January 20th, 2006 at 12:30 pm
An AP report on CBS News summarizes a literacy study of college students:
More than 50 percent of students at four-year schools and more than 75 percent at two-year colleges lacked the skills to perform complex literacy tasks.That means they could not interpret a table about exercise and blood pressure, understand the arguments of newspaper editorials, compare credit card offers with different interest rates and annual fees or summarize results of a survey about parental involvement in school.
Sad. I figured master’s degrees would be required for my kids in the future, but not because bachelor’s degrees would be worth diddly squat.
The wrong way to fix it:
“This sends a message that we should be monitoring this as a nation, and we don’t do it,” Finney said. “States have no idea about the knowledge and skills of their college graduates.”

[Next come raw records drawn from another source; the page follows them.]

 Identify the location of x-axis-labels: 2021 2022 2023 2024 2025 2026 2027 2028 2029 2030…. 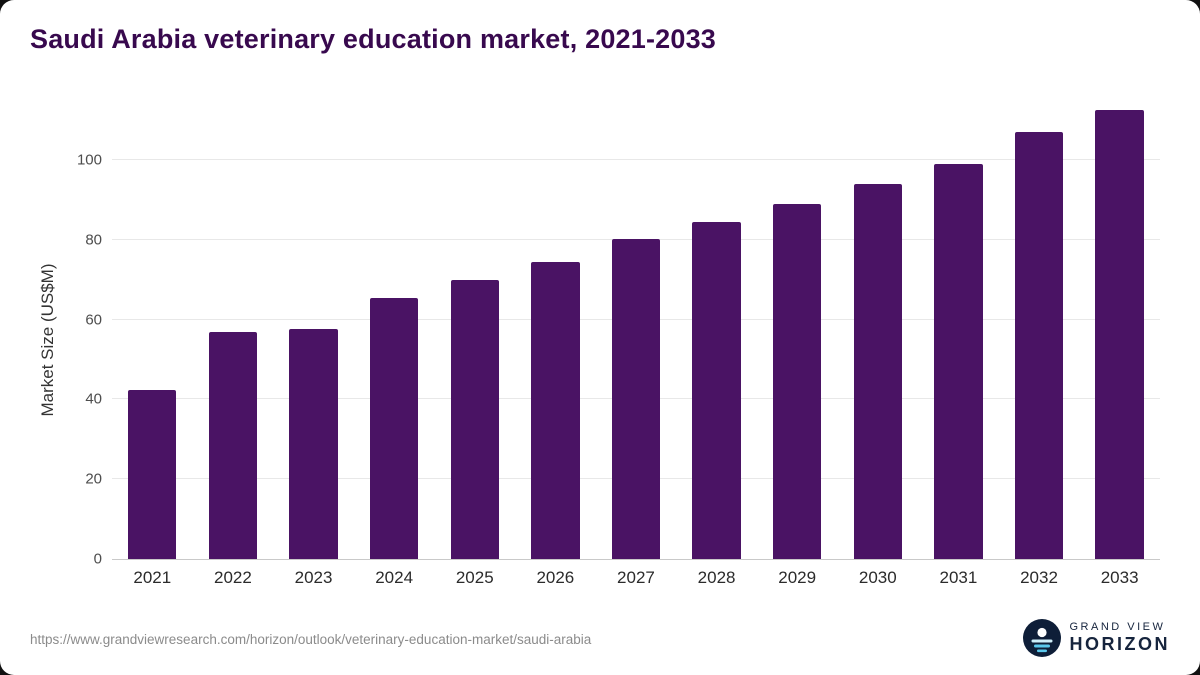
(636, 578).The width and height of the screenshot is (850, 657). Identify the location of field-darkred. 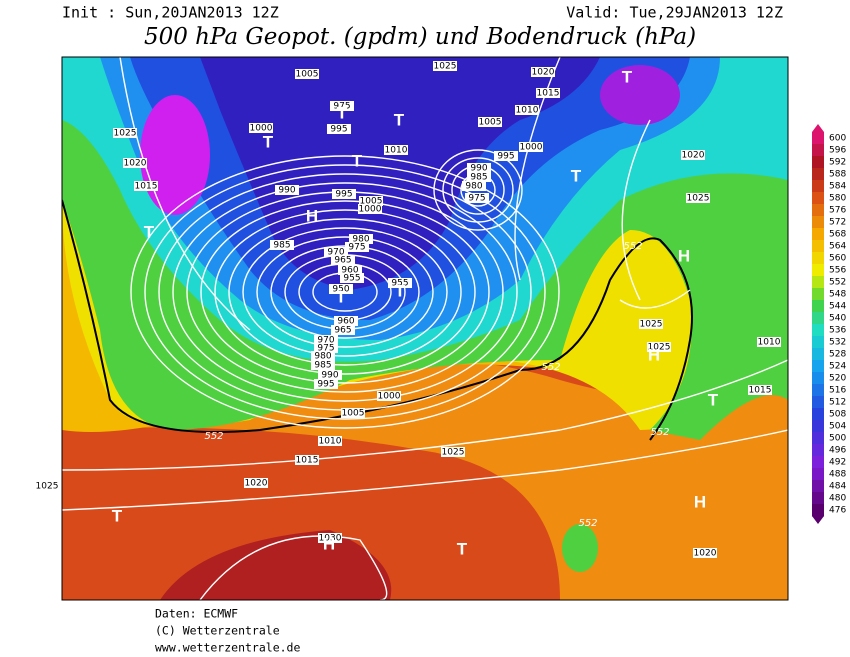
(276, 565).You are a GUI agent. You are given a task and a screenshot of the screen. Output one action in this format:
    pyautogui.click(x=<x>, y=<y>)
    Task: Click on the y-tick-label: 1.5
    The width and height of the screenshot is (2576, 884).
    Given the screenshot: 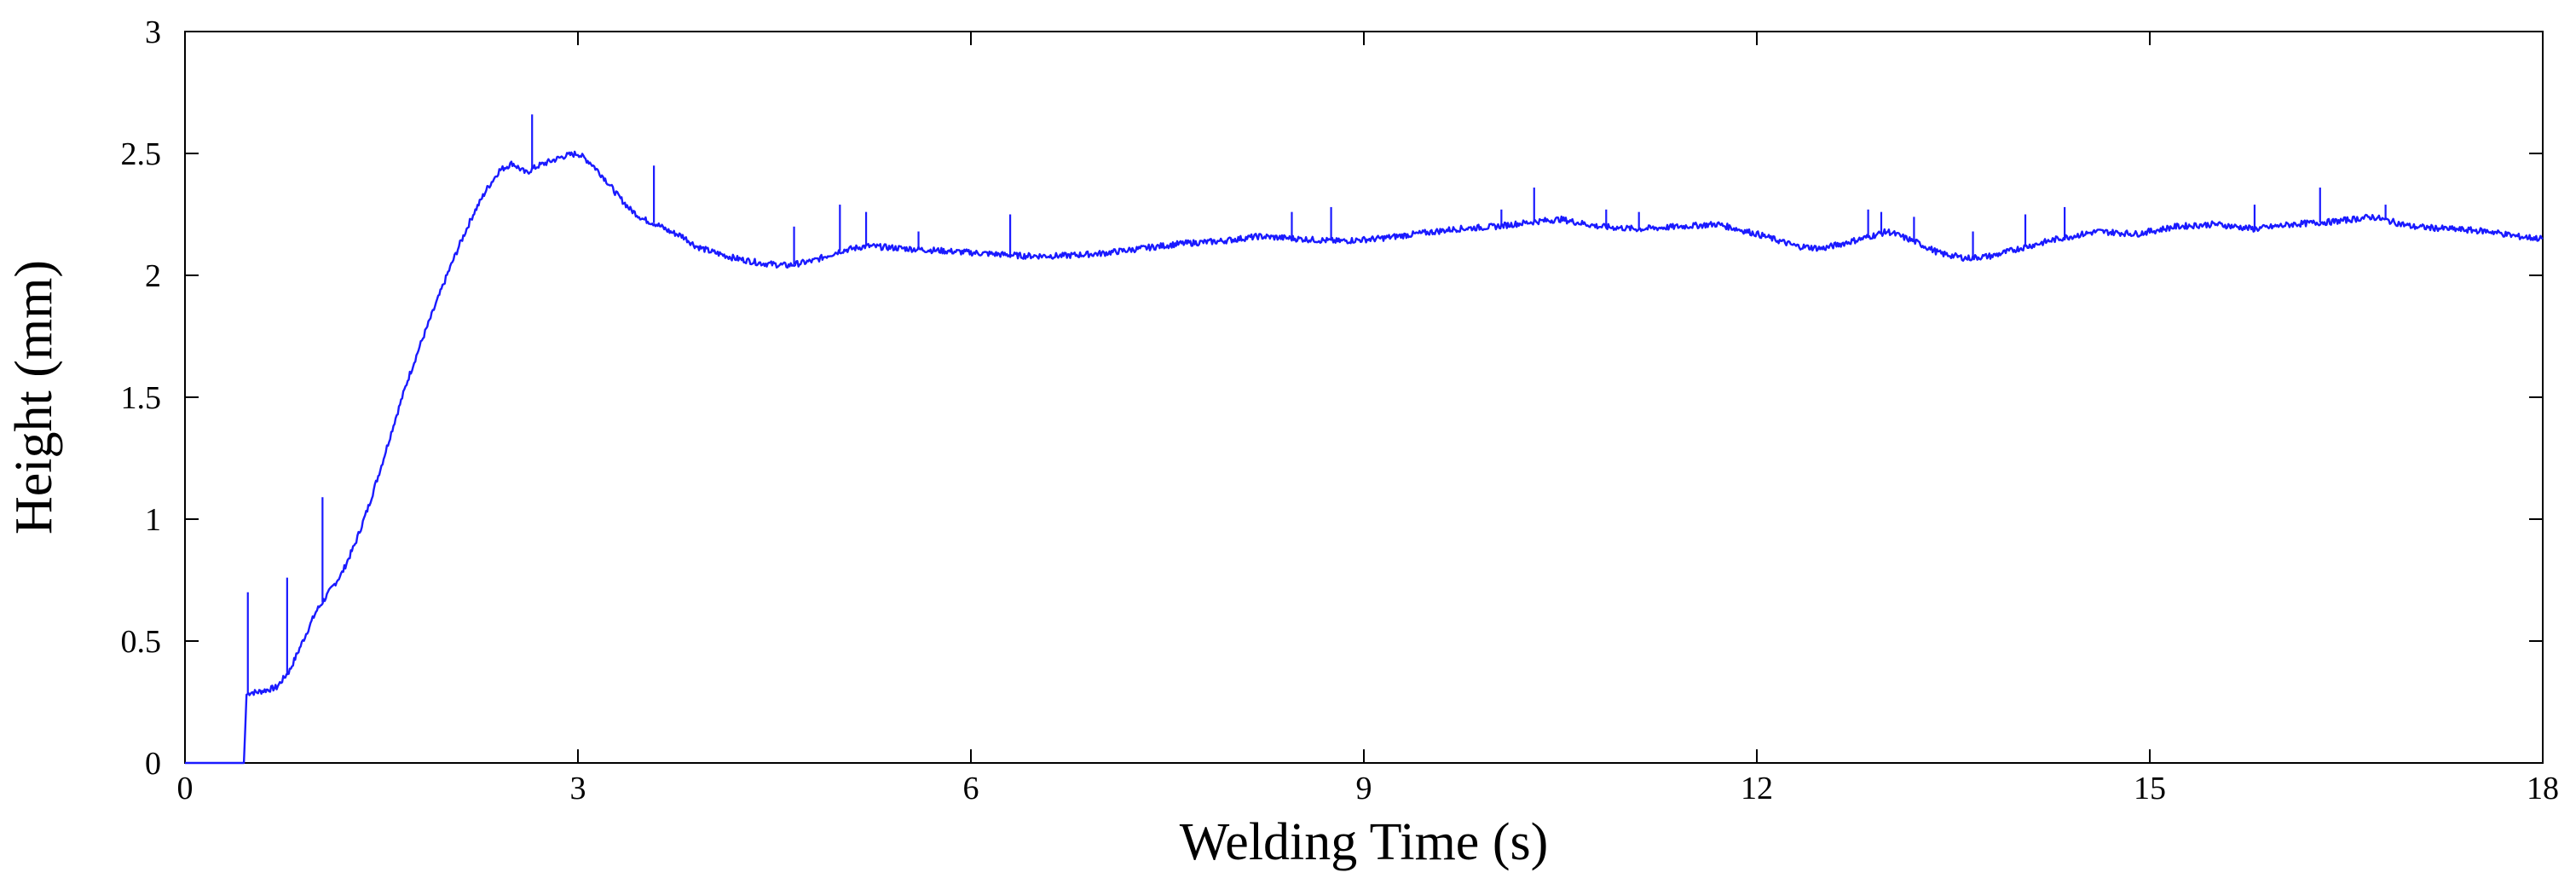 What is the action you would take?
    pyautogui.click(x=142, y=398)
    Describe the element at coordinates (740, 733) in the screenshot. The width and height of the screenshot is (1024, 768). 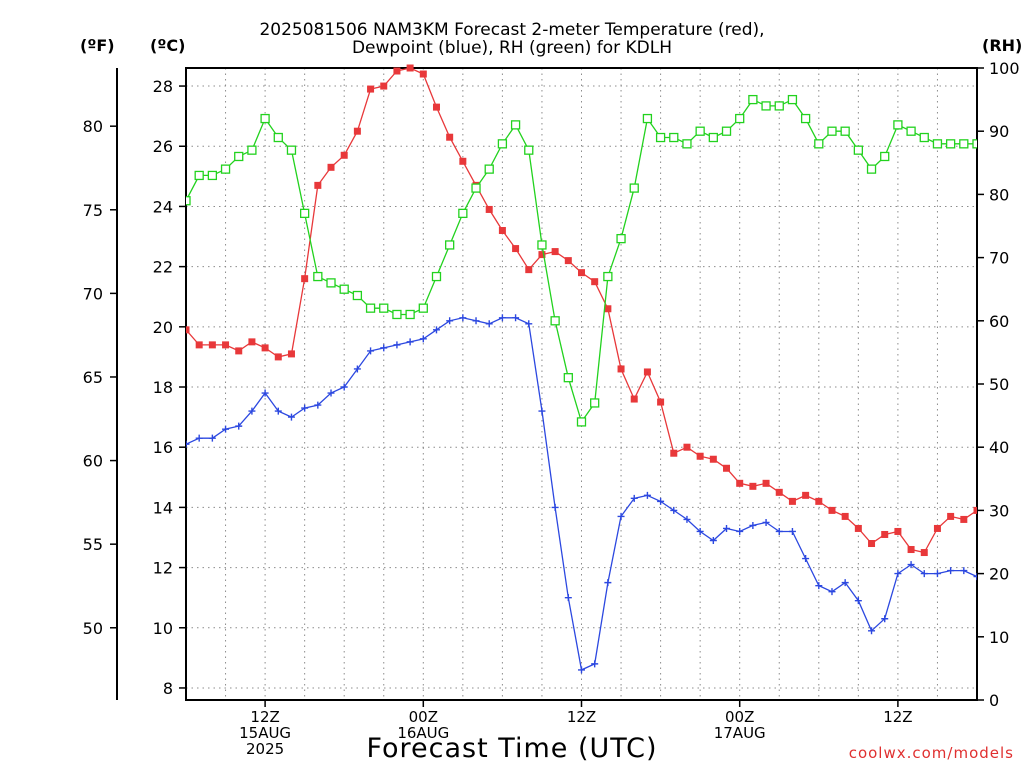
I see `x-tick-label: 17AUG` at that location.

Monitoring this as a nation? With some government agency that will throw money at this problem? Please, no.
The answer to this is less subsidy, not more. Consumers still pick colleges. Let the state colleges raise their rates and publish literacy rates to contest for bodies. Employers can use the literacy data among the other data they collect now to weigh the worth of one college’s degrees over another, and they can donate to or subsidize those colleges that perform better. Colleges can cut their cost by requiring literacy prior to admission, thus saving the college money in hiring remedial teachers.
We can blame the high schools, sure, but that’s a natural consequence of funding disconnected from results.

January 22nd, 2006 at 8:48 am
Dan, I like this post and agree with your solution. I recently talked to one of my math buddies who teaches at Wichita State Uni. He was complaining about a class he has to teach to ‘circumvent’ college algebra for math education majors. He was appalled that a lot of his ‘math teacher’ students couldn’t factor the difference of squares, let alone name it appropriately [i.e., (x^2-y^2) = (x-y)(x+y)].
Dr. Paulos, in his book ‘Innumeracy’, describes the nation as a whole with this problem. I can see it in my lab: engineers who don’t want to think outside of their box, ‘Oh, that’s a math or physics problem - i don’t know how to do that.’ Or worse from non-engineers: the lack of knowledge of some basic fractions, percentages and college algebra by those who claim ‘experience’ as their champion.
Finally, I am just not impressed by the education system in Kansas. I got schooled in Colorado schools and even as a non-traditional student I know more than those young Kansas students. I’m not an ed major just a math major.
This is a subject near and dear to my heart.